Suu Kyi did not refer specifically to the exodus of the minority Rohingya, which was sparked by insurgent attacks on 25 August and an army counteroffensive, but said her administration was trying its best to take care of all citizens.
Western critics have accused Suu Kyi of not speaking out for the Rohingya, some 1.1 million people who have long complained of persecution and are seen by many in Buddhist-majority Burma as Bangladeshis. Some have called for the Nobel Peace Prize she won in 1991 as a champion of democracy to be revoked.
“We have to take care of our citizens, we have to take care of everybody who is in our country, whether or not they are our citizens,” Suu Kyi said in comments to Reuters Television’s Indian partner, Asian News International.
“Of course, our resources are not as complete and adequate as we would like them to be but, still, we try our best and we want to make sure that everyone is entitled to the protection of the law,” she said during a visit by Indian Prime Narendra Modi to Rangoon.
Suu Kyi on Tuesday blamed “terrorists” for “a huge iceberg of misinformation” on the strife in the northwestern state of Arakan but made no mention of the Rohingya who have fled.
She has come under increasing pressure from countries with Muslim populations, and this week UN Security Council Secretary-General Antonio Guterres warned there was a risk of ethnic cleansing in Burma that could destabilise the region.
Burma has said it is negotiating with China and Russia to ensure they block any Security Council censure over the crisis.
Suu Kyi said the situation in Arakan has been difficult for many decades and so it was “a little unreasonable” to expect her administration, which has been in power for only 18 months, to have resolved it already.
Burma says its forces are fighting a legitimate campaign against terrorists responsible for a string of attacks on the police and army since last October. Officials blame Rohingya militants for killing non-Muslims and burning their homes.
However, rights monitors and Rohingya fleeing to Bangladesh say the Burma Army is trying to force them out with a campaign of arson and killings.
Boatloads of exhausted Rohingya continued to arrive in the Cox’s Bazar region of neighbouring Bangladesh.
At least 12 people were missing after a wooden boat loaded with refugees capsized early on Thursday, survivors told Reuters journalists in Cox’s Bazar.

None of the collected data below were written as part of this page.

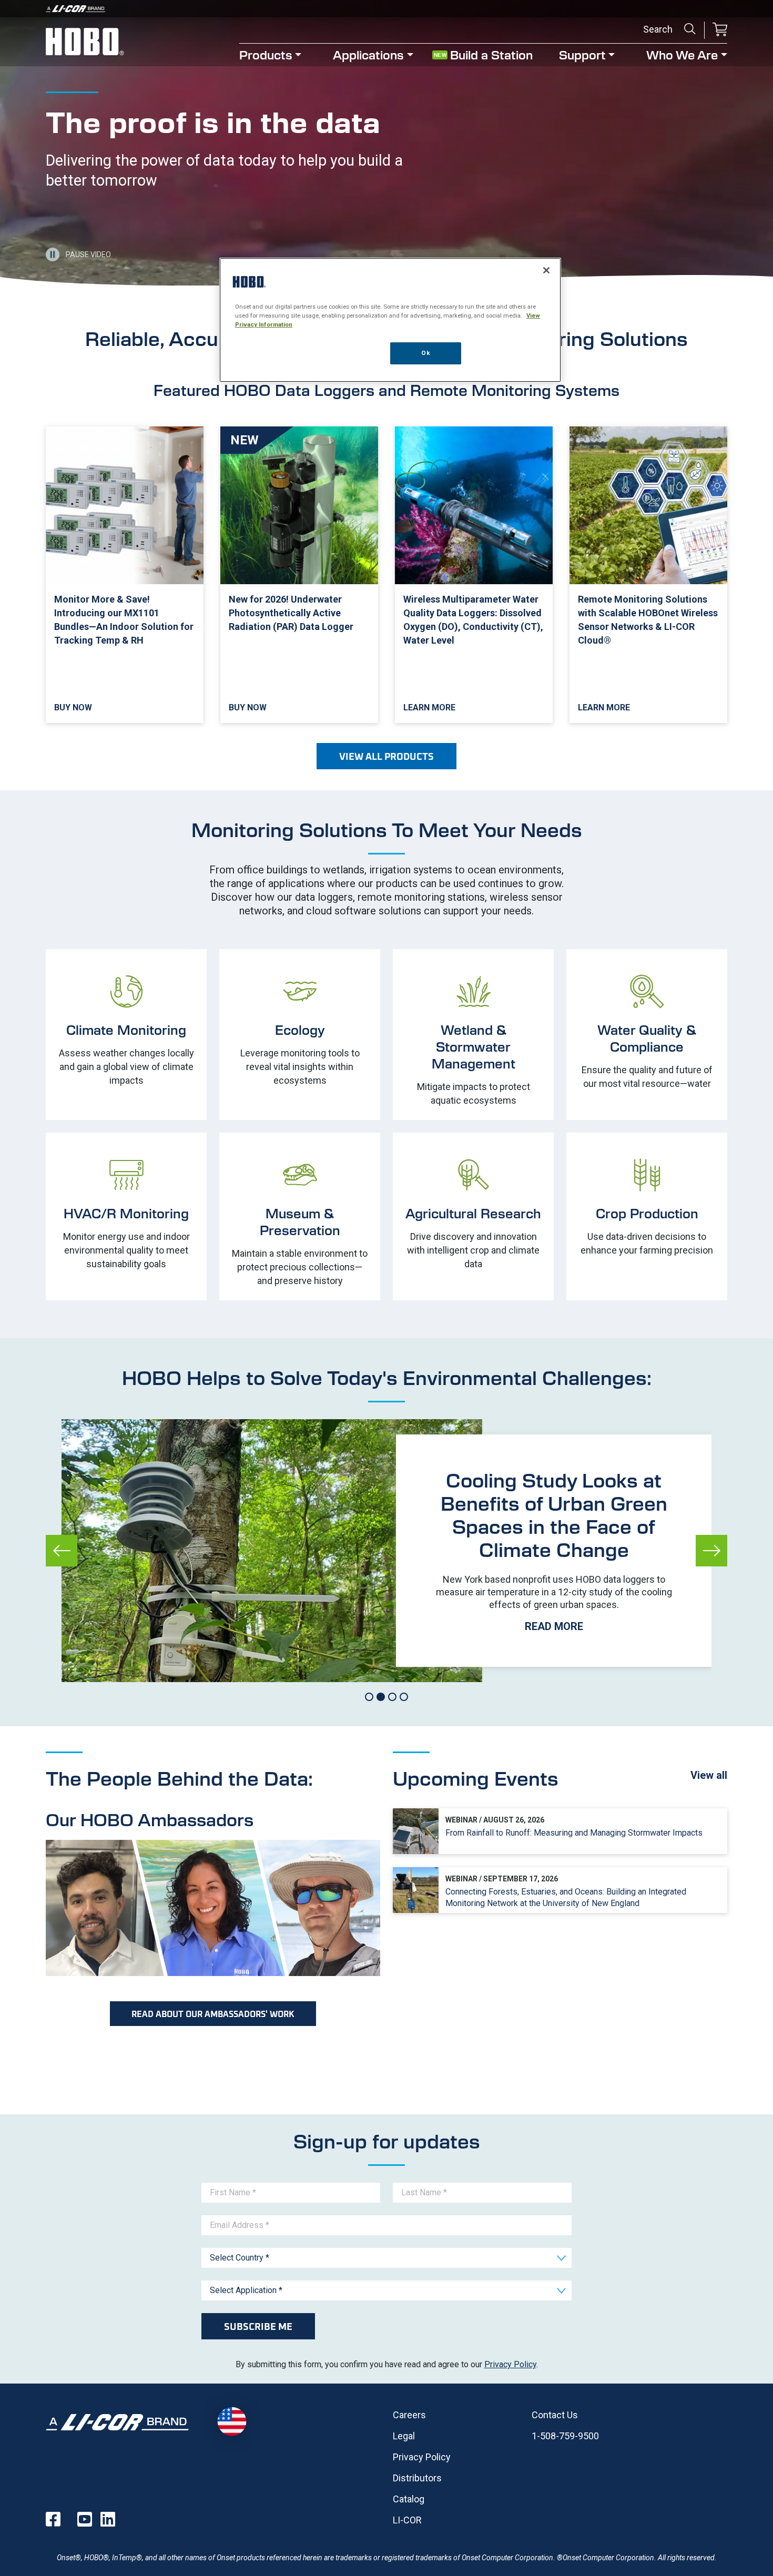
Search (690, 29)
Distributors (417, 2477)
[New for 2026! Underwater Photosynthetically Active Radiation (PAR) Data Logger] (299, 574)
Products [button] (265, 54)
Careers (409, 2414)
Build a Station (491, 54)
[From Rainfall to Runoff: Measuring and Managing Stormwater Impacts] (560, 1831)
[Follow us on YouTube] (84, 2519)
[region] (390, 320)
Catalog (408, 2498)
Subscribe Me (258, 2326)
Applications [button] (368, 54)
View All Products (386, 756)
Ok (425, 353)
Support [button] (582, 54)
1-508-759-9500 (565, 2435)
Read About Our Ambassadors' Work (212, 2014)
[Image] (386, 8)
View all (708, 1775)
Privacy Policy (510, 2364)
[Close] (546, 270)
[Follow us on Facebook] (53, 2519)
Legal (404, 2435)
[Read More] (553, 1550)
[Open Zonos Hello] (231, 2421)
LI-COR (407, 2520)
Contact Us (555, 2414)
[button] (720, 30)
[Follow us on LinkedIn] (107, 2519)
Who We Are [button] (682, 54)
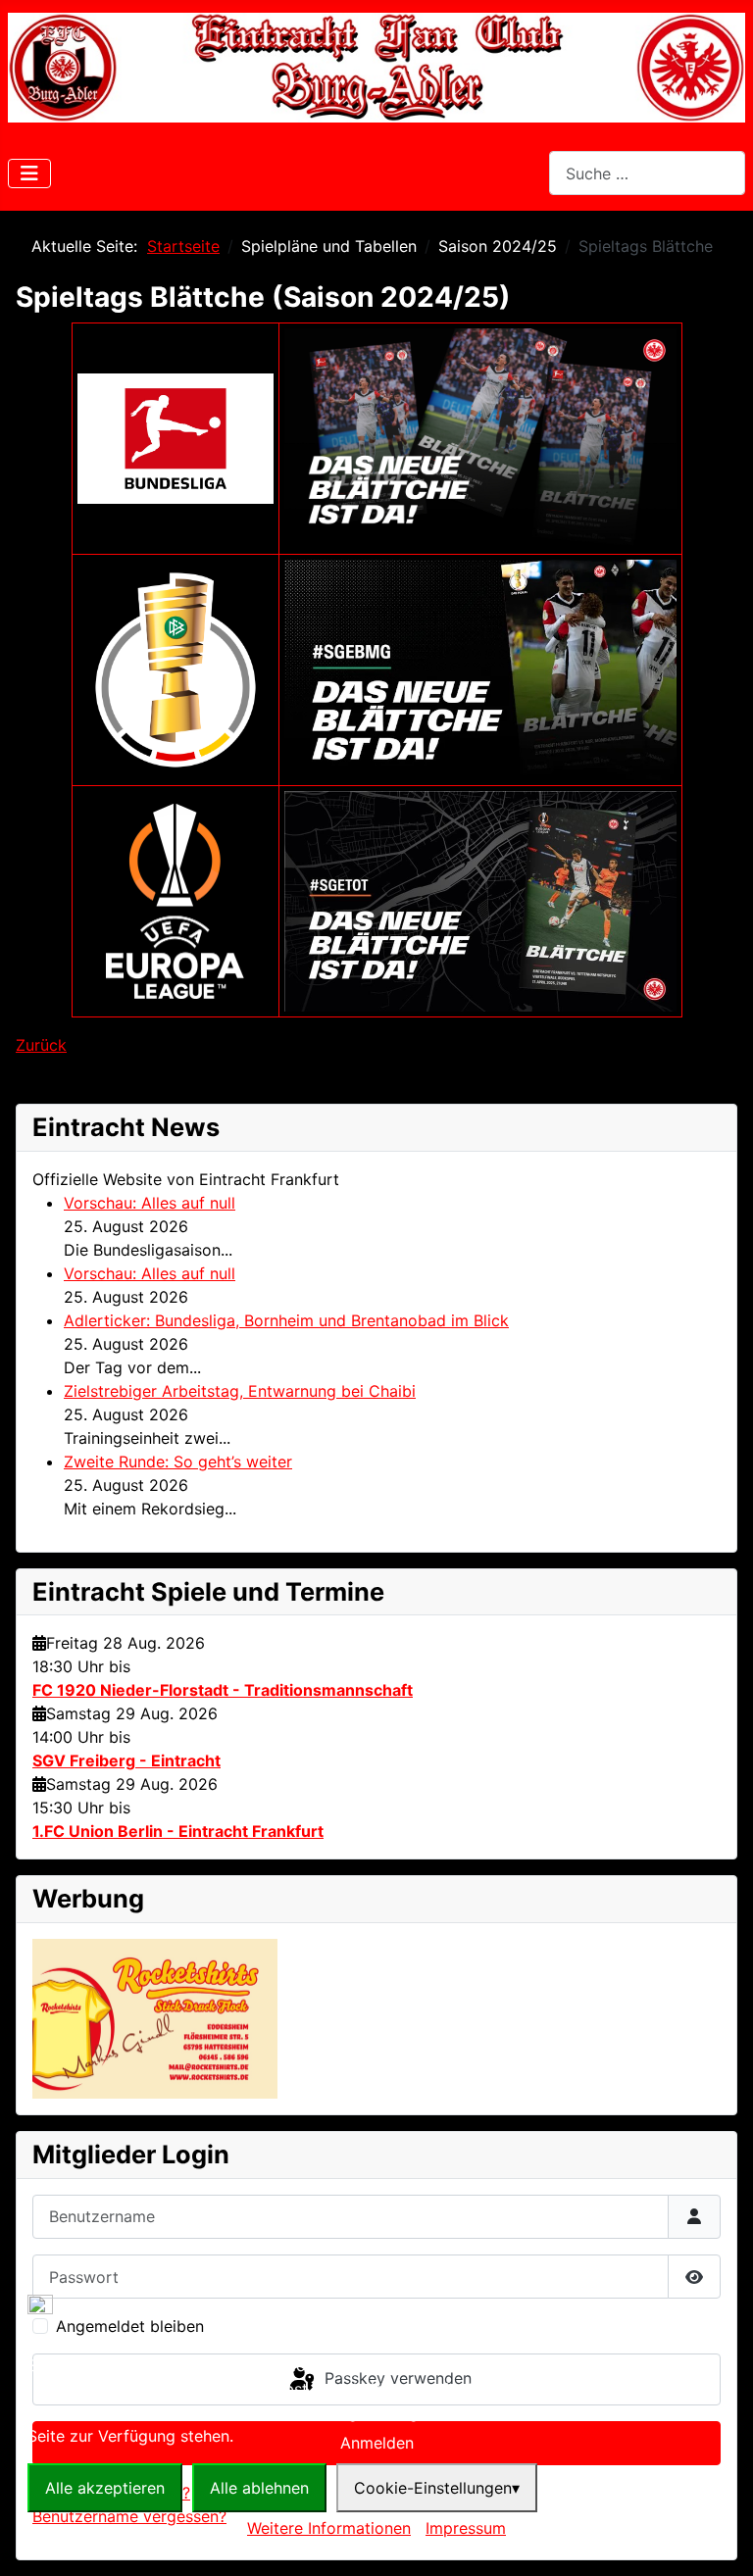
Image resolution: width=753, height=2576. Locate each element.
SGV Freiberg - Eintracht (126, 1760)
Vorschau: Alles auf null (149, 1203)
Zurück (41, 1045)
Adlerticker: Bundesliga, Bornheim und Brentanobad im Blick (286, 1320)
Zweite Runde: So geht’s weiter (178, 1461)
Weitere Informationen (329, 2528)
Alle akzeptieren (105, 2488)
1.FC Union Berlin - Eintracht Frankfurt (178, 1831)
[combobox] (647, 173)
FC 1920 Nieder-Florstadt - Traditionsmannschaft (222, 1690)
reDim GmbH (447, 2552)
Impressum (466, 2528)
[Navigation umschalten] (29, 173)
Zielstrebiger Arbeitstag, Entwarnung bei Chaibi (240, 1391)
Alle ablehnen (259, 2488)
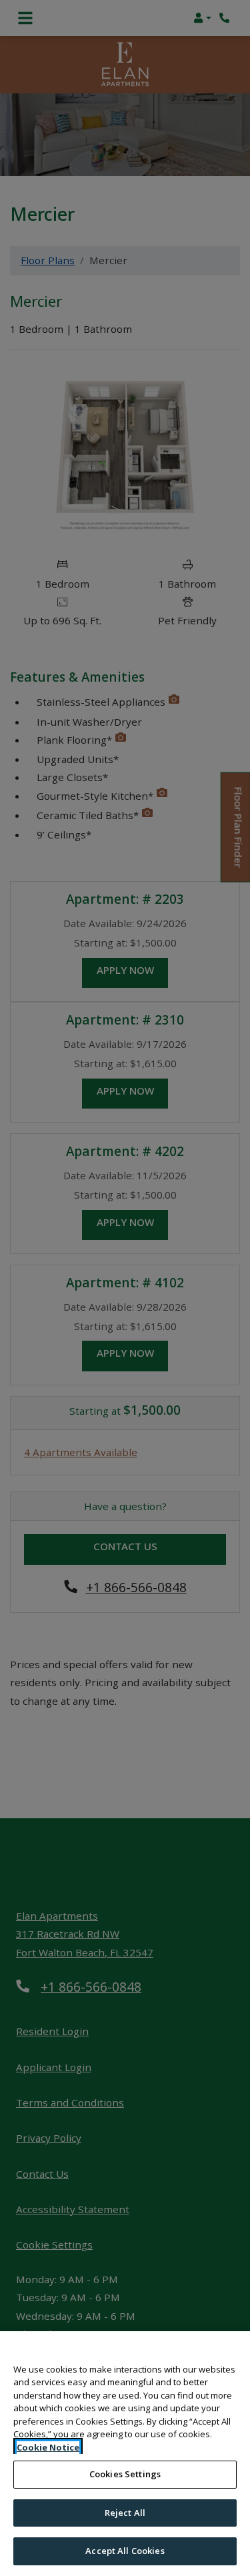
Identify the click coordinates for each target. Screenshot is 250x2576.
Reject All (125, 2513)
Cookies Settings (125, 2474)
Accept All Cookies (124, 2551)
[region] (125, 2453)
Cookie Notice (48, 2447)
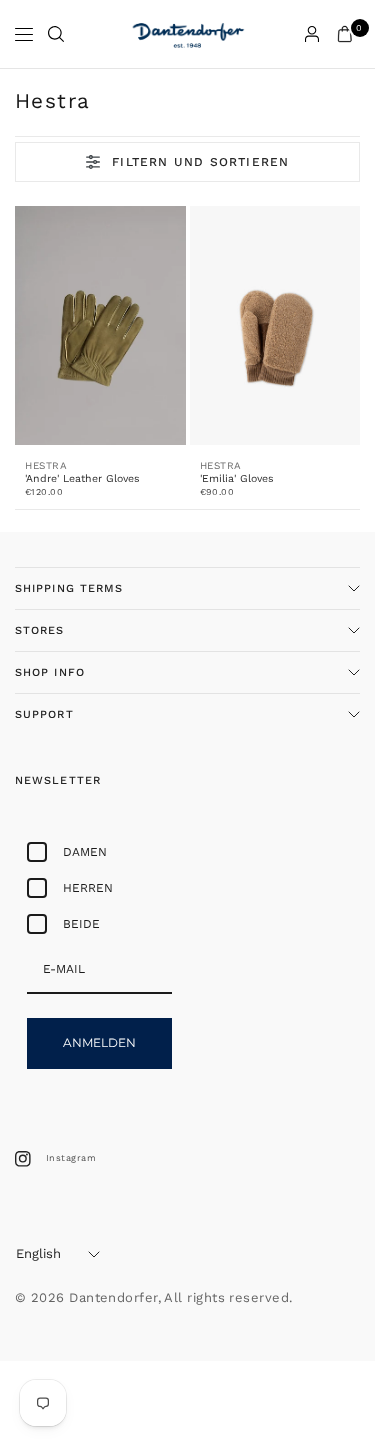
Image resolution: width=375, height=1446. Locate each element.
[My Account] (312, 34)
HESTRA (46, 465)
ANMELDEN (99, 1042)
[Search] (56, 34)
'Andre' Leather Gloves (82, 478)
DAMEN (85, 852)
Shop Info (50, 672)
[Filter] (187, 162)
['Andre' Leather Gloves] (100, 325)
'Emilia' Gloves (237, 478)
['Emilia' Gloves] (275, 325)
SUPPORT (44, 714)
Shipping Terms (69, 588)
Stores (40, 630)
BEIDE (81, 924)
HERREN (88, 888)
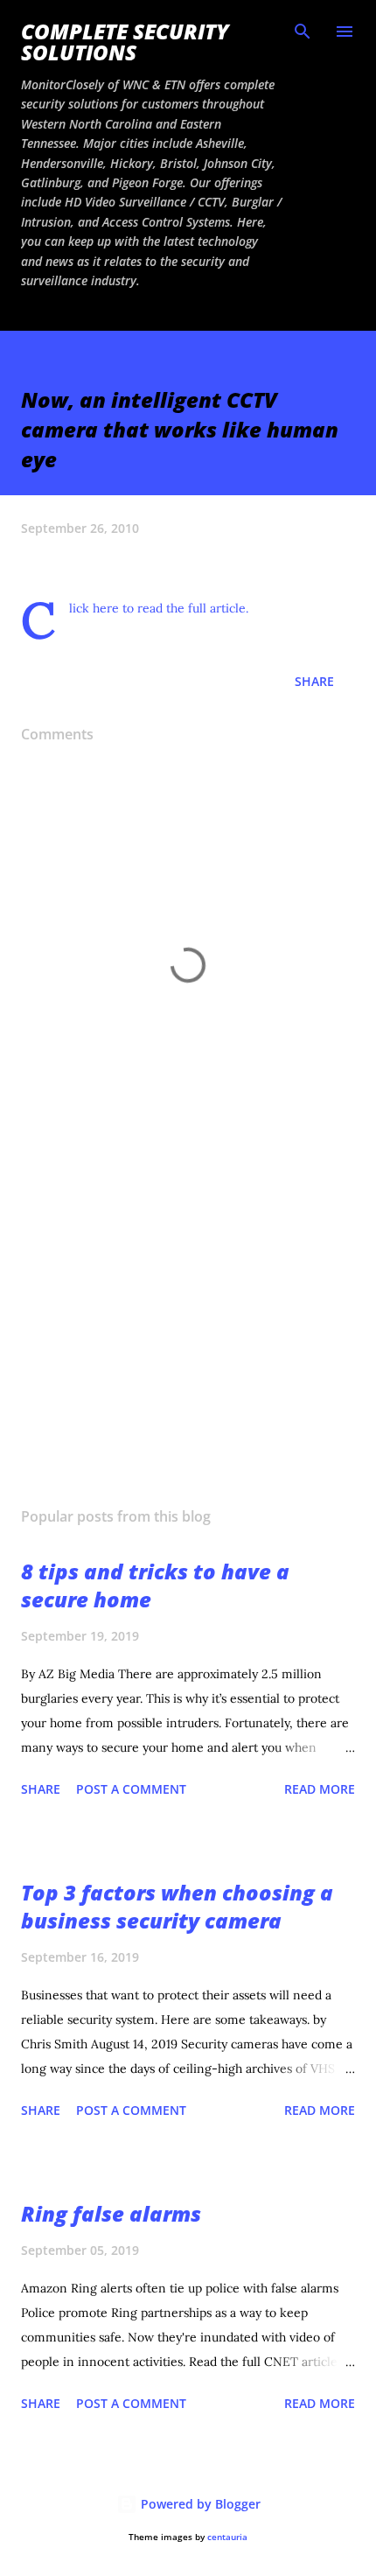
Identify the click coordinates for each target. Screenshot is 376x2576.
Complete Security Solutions (125, 41)
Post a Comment (131, 1789)
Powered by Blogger (199, 2504)
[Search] (302, 31)
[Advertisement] (188, 1328)
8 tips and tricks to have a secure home (155, 1585)
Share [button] (314, 681)
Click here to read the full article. (158, 608)
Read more (319, 1789)
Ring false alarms (111, 2213)
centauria (227, 2537)
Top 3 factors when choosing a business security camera (177, 1906)
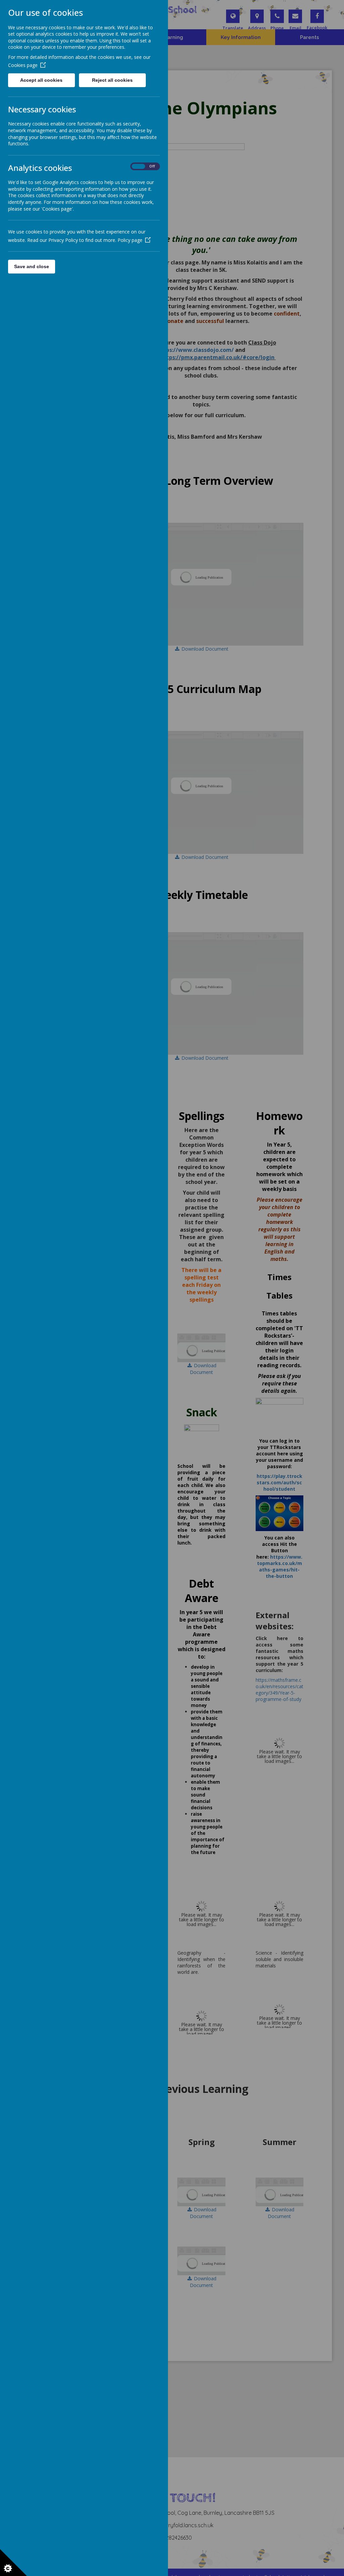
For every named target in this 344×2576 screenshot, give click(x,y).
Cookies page (23, 65)
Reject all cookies (112, 80)
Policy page (130, 240)
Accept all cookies (41, 80)
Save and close (31, 266)
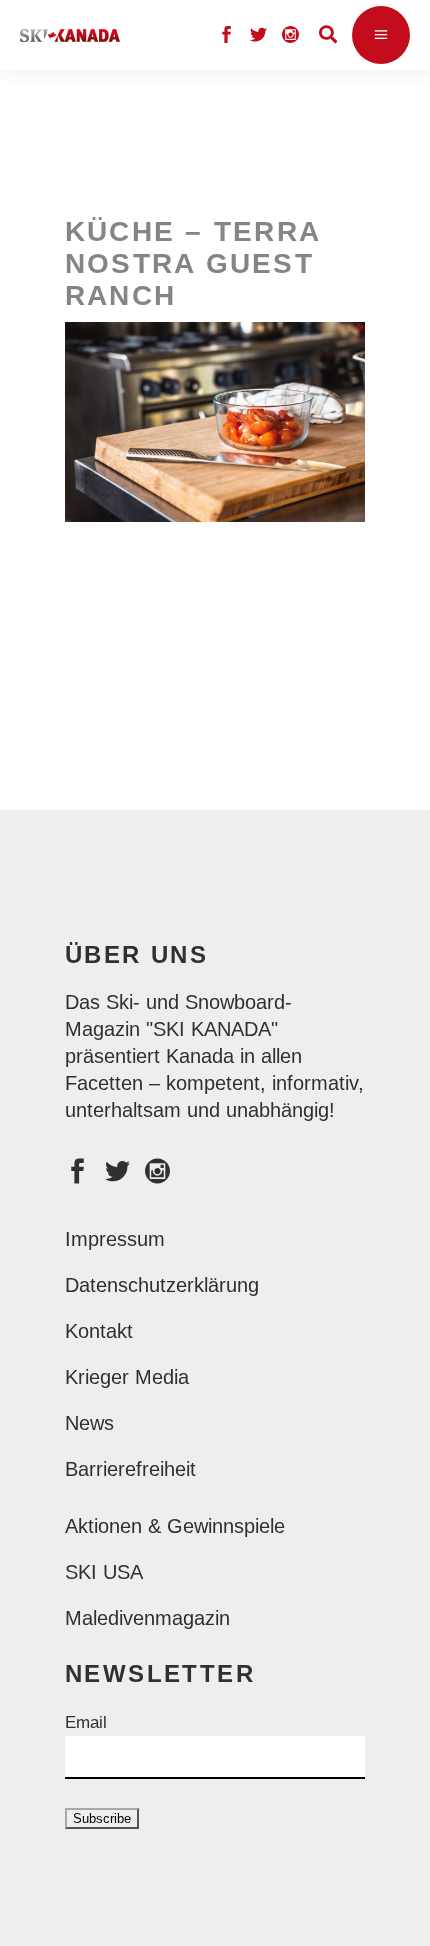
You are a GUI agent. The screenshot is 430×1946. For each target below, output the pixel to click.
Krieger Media (127, 1377)
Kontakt (99, 1331)
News (89, 1423)
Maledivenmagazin (147, 1618)
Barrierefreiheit (130, 1469)
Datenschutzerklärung (162, 1285)
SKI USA (104, 1572)
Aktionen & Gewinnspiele (175, 1526)
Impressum (115, 1239)
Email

More than 30 bodies have washed up over the past week after boats capsized, officials say.
The latest estimates by UN workers operating in the region show arrivals in just 13 days stood at 164,000, up from 146,000 the day before.
UN officials in Bangladesh now estimate that the total number of refugees from Burma since 25 August could reach up to 300,000, said Dipayan Bhattacharyya, who is Bangladesh spokesman for the World Food Programme (WFP).
The surge of refugees — many sick or wounded — has strained the resources of aid agencies and communities already helping hundreds of thousands of victims of previous spasms of violence in Burma. Many have no shelter, and aid agencies are racing to provide clean water, sanitation and food.
“Many refugees are stranded in no-man’s land between the border with Myanmar,” Medical charity Medecins Sans Frontieres (MSF) said in a statement.
“Even prior to the most recent influx, many Rohingya refugees in Bangladesh lived in unsafe, overcrowded and unhygienic conditions, with little protection from the elements.”
It said more nurses, midwives and doctors had been brought in to tackle violence-related injuries, severely infected wounds and obstetric complications.